> _Supplied data_
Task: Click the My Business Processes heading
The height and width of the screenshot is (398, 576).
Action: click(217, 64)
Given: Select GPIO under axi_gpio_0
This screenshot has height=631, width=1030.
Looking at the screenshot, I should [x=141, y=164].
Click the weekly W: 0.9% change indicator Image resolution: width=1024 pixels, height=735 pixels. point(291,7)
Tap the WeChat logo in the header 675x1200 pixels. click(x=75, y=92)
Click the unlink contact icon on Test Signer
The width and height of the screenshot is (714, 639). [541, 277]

> _Work to complete_
The only acceptable answer is the full set of entries, repeated exactly.

> _Answer to this problem_
Task: Click the My Business Processes heading
The height and width of the screenshot is (398, 576).
Action: click(217, 64)
Given: Select GPIO under axi_gpio_0
This screenshot has height=631, width=1030.
Looking at the screenshot, I should [x=141, y=164].
Click the weekly W: 0.9% change indicator Image resolution: width=1024 pixels, height=735 pixels. point(291,7)
Tap the WeChat logo in the header 675x1200 pixels. click(x=75, y=92)
Click the unlink contact icon on Test Signer
The width and height of the screenshot is (714, 639). [541, 277]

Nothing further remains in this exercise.